● The task
All of the entries need to be set down exactly as they read.

=== Task input ===

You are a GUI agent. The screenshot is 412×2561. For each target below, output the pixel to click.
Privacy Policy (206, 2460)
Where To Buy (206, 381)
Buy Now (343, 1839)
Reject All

===

● Output of the task
You are a GUI agent. The screenshot is 412×2561. For each target below, output the pixel to click.
Privacy Policy (206, 2460)
Where To Buy (206, 381)
Buy Now (343, 1839)
Reject All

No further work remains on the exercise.